# [Written instruction]
Copy the data below, swapping each "Where should I click to" for "What should I click to" and leaving everything else unchanged.

# [Supplied entries]
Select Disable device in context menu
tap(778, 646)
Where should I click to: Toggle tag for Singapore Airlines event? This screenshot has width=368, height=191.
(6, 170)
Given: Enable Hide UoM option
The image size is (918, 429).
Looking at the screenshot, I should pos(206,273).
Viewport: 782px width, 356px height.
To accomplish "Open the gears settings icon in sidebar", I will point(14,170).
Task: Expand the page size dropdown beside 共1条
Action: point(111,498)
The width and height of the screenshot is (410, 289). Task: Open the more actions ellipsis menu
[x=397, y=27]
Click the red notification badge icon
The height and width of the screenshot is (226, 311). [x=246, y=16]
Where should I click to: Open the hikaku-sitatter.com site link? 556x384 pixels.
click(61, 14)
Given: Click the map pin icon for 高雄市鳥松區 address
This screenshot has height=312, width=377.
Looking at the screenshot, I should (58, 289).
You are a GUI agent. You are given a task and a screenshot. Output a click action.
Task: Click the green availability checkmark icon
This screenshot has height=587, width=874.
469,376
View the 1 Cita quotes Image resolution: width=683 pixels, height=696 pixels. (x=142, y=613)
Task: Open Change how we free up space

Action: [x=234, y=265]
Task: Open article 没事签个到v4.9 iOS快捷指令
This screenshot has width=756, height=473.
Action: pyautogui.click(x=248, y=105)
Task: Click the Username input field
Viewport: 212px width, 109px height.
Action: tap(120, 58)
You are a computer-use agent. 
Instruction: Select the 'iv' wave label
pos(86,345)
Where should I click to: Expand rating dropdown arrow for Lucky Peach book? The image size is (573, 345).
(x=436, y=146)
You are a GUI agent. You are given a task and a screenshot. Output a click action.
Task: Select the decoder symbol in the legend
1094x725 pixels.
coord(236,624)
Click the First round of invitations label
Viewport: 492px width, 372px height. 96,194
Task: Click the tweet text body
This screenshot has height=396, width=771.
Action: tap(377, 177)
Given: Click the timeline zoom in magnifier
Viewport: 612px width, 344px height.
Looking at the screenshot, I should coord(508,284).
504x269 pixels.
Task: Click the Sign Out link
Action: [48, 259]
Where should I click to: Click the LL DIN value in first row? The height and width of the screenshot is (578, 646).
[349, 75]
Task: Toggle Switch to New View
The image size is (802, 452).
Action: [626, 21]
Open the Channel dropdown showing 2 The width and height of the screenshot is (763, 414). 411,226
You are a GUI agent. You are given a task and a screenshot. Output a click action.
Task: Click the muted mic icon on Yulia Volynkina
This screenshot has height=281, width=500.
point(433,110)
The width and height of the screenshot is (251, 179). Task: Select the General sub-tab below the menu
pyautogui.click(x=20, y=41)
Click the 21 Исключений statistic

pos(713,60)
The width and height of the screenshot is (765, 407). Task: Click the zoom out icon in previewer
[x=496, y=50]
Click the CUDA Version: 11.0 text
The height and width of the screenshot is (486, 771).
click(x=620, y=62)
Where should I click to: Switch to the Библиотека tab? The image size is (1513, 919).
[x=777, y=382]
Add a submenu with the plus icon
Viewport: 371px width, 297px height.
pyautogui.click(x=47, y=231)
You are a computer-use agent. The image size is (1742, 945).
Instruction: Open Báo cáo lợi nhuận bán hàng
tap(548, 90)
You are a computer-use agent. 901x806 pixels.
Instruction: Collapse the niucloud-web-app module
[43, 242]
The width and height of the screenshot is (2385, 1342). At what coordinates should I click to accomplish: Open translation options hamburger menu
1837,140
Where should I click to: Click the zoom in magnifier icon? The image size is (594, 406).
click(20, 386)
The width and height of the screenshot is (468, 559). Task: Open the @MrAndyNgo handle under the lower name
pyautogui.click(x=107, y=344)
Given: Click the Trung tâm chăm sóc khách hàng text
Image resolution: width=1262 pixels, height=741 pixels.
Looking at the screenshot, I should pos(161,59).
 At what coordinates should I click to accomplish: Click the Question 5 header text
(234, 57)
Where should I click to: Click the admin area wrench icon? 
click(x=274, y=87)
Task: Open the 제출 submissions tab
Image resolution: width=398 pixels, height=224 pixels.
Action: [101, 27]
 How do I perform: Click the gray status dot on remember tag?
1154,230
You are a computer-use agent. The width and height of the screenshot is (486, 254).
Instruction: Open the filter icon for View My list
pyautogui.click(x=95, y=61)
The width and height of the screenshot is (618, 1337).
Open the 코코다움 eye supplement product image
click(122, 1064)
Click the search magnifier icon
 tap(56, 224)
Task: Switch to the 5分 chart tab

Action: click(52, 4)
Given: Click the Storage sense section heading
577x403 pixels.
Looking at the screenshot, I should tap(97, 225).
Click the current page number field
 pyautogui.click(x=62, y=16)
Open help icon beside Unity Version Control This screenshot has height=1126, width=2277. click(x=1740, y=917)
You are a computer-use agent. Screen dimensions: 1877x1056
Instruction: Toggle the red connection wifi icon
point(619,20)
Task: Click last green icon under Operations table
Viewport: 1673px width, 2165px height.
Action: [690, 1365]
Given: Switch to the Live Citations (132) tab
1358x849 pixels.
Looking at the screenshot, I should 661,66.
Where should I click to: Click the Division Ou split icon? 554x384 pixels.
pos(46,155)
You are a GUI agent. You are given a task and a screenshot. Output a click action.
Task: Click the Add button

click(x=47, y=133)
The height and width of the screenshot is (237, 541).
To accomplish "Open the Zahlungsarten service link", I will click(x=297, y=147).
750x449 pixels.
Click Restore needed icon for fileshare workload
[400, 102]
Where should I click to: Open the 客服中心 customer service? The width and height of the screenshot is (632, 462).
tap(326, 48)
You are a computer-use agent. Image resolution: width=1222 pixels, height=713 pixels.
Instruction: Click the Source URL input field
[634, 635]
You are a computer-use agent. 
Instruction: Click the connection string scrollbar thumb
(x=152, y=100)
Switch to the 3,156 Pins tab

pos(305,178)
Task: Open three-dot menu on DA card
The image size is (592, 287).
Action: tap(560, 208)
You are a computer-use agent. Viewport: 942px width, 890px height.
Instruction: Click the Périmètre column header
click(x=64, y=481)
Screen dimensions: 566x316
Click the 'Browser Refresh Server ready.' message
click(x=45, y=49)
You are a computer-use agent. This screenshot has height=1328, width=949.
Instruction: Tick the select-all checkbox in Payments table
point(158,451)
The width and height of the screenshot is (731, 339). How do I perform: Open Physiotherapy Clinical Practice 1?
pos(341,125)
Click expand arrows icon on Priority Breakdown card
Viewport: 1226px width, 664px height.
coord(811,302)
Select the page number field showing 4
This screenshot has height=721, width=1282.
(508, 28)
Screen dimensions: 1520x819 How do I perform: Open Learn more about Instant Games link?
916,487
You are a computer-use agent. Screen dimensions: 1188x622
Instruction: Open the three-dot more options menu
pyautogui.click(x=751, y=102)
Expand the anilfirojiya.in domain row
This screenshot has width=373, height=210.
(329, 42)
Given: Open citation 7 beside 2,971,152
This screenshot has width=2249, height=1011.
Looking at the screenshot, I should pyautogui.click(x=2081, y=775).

# [Result of the task]
Select Disable device in context menu
tap(778, 646)
What should I click to: Toggle tag for Singapore Airlines event? This screenshot has width=368, height=191.
(6, 170)
Given: Enable Hide UoM option
The image size is (918, 429).
Looking at the screenshot, I should pos(206,273).
Viewport: 782px width, 356px height.
To accomplish "Open the gears settings icon in sidebar", I will point(14,170).
Task: Expand the page size dropdown beside 共1条
Action: point(111,498)
The width and height of the screenshot is (410, 289). Task: Open the more actions ellipsis menu
[x=397, y=27]
Click the red notification badge icon
The height and width of the screenshot is (226, 311). [x=246, y=16]
What should I click to: Open the hikaku-sitatter.com site link? 556x384 pixels.
click(61, 14)
Given: Click the map pin icon for 高雄市鳥松區 address
This screenshot has height=312, width=377.
Looking at the screenshot, I should (58, 289).
You are a GUI agent. You are given a task and a screenshot. Output a click action.
Task: Click the green availability checkmark icon
This screenshot has height=587, width=874.
469,376
View the 1 Cita quotes Image resolution: width=683 pixels, height=696 pixels. (x=142, y=613)
Task: Open Change how we free up space

Action: [x=234, y=265]
Task: Open article 没事签个到v4.9 iOS快捷指令
This screenshot has width=756, height=473.
Action: pyautogui.click(x=248, y=105)
Task: Click the Username input field
Viewport: 212px width, 109px height.
Action: tap(120, 58)
You are a computer-use agent. 
Instruction: Select the 'iv' wave label
pos(86,345)
What should I click to: Expand rating dropdown arrow for Lucky Peach book? The image size is (573, 345).
(x=436, y=146)
You are a GUI agent. You are given a task and a screenshot. Output a click action.
Task: Select the decoder symbol in the legend
1094x725 pixels.
coord(236,624)
Click the First round of invitations label
Viewport: 492px width, 372px height. 96,194
Task: Click the tweet text body
This screenshot has height=396, width=771.
Action: tap(377, 177)
Given: Click the timeline zoom in magnifier
Viewport: 612px width, 344px height.
Looking at the screenshot, I should coord(508,284).
504x269 pixels.
Task: Click the Sign Out link
Action: [48, 259]
What should I click to: Click the LL DIN value in first row? The height and width of the screenshot is (578, 646).
[349, 75]
Task: Toggle Switch to New View
The image size is (802, 452).
Action: [626, 21]
Open the Channel dropdown showing 2 The width and height of the screenshot is (763, 414). 411,226
You are a GUI agent. You are given a task and a screenshot. Output a click action.
Task: Click the muted mic icon on Yulia Volynkina
This screenshot has height=281, width=500.
point(433,110)
The width and height of the screenshot is (251, 179). Task: Select the General sub-tab below the menu
pyautogui.click(x=20, y=41)
Click the 21 Исключений statistic

pos(713,60)
The width and height of the screenshot is (765, 407). Task: Click the zoom out icon in previewer
[x=496, y=50]
Click the CUDA Version: 11.0 text
The height and width of the screenshot is (486, 771).
click(x=620, y=62)
What should I click to: Switch to the Библиотека tab? The image size is (1513, 919).
[x=777, y=382]
Add a submenu with the plus icon
Viewport: 371px width, 297px height.
pyautogui.click(x=47, y=231)
You are a computer-use agent. The image size is (1742, 945).
Instruction: Open Báo cáo lợi nhuận bán hàng
tap(548, 90)
You are a computer-use agent. 901x806 pixels.
Instruction: Collapse the niucloud-web-app module
[43, 242]
The width and height of the screenshot is (2385, 1342). At what coordinates should I click to accomplish: Open translation options hamburger menu
1837,140
What should I click to: Click the zoom in magnifier icon? The image size is (594, 406).
click(20, 386)
The width and height of the screenshot is (468, 559). Task: Open the @MrAndyNgo handle under the lower name
pyautogui.click(x=107, y=344)
Given: Click the Trung tâm chăm sóc khách hàng text
Image resolution: width=1262 pixels, height=741 pixels.
Looking at the screenshot, I should pos(161,59).
 At what coordinates should I click to accomplish: Click the Question 5 header text
(234, 57)
What should I click to: Click the admin area wrench icon? 
click(x=274, y=87)
Task: Open the 제출 submissions tab
Image resolution: width=398 pixels, height=224 pixels.
Action: [101, 27]
 How do I perform: Click the gray status dot on remember tag?
1154,230
You are a computer-use agent. The width and height of the screenshot is (486, 254).
Instruction: Open the filter icon for View My list
pyautogui.click(x=95, y=61)
The width and height of the screenshot is (618, 1337).
Open the 코코다움 eye supplement product image
click(122, 1064)
Click the search magnifier icon
 tap(56, 224)
Task: Switch to the 5分 chart tab

Action: click(52, 4)
Given: Click the Storage sense section heading
577x403 pixels.
Looking at the screenshot, I should tap(97, 225).
Click the current page number field
 pyautogui.click(x=62, y=16)
Open help icon beside Unity Version Control This screenshot has height=1126, width=2277. click(x=1740, y=917)
You are a computer-use agent. Screen dimensions: 1877x1056
Instruction: Toggle the red connection wifi icon
point(619,20)
Task: Click last green icon under Operations table
Viewport: 1673px width, 2165px height.
Action: [690, 1365]
Given: Switch to the Live Citations (132) tab
1358x849 pixels.
Looking at the screenshot, I should 661,66.
What should I click to: Click the Division Ou split icon? 554x384 pixels.
pos(46,155)
You are a GUI agent. You are given a task and a screenshot. Output a click action.
Task: Click the Add button

click(x=47, y=133)
The height and width of the screenshot is (237, 541).
To accomplish "Open the Zahlungsarten service link", I will click(x=297, y=147).
750x449 pixels.
Click Restore needed icon for fileshare workload
[400, 102]
What should I click to: Open the 客服中心 customer service? The width and height of the screenshot is (632, 462).
tap(326, 48)
You are a computer-use agent. Image resolution: width=1222 pixels, height=713 pixels.
Instruction: Click the Source URL input field
[634, 635]
You are a computer-use agent. 
Instruction: Click the connection string scrollbar thumb
(x=152, y=100)
Switch to the 3,156 Pins tab

pos(305,178)
Task: Open three-dot menu on DA card
The image size is (592, 287).
Action: tap(560, 208)
You are a computer-use agent. Viewport: 942px width, 890px height.
Instruction: Click the Périmètre column header
click(x=64, y=481)
Screen dimensions: 566x316
Click the 'Browser Refresh Server ready.' message
click(x=45, y=49)
You are a computer-use agent. This screenshot has height=1328, width=949.
Instruction: Tick the select-all checkbox in Payments table
point(158,451)
The width and height of the screenshot is (731, 339). How do I perform: Open Physiotherapy Clinical Practice 1?
pos(341,125)
Click expand arrows icon on Priority Breakdown card
Viewport: 1226px width, 664px height.
coord(811,302)
Select the page number field showing 4
This screenshot has height=721, width=1282.
(508, 28)
Screen dimensions: 1520x819 How do I perform: Open Learn more about Instant Games link?
916,487
You are a computer-use agent. Screen dimensions: 1188x622
Instruction: Open the three-dot more options menu
pyautogui.click(x=751, y=102)
Expand the anilfirojiya.in domain row
This screenshot has width=373, height=210.
(329, 42)
Given: Open citation 7 beside 2,971,152
This screenshot has width=2249, height=1011.
Looking at the screenshot, I should pyautogui.click(x=2081, y=775).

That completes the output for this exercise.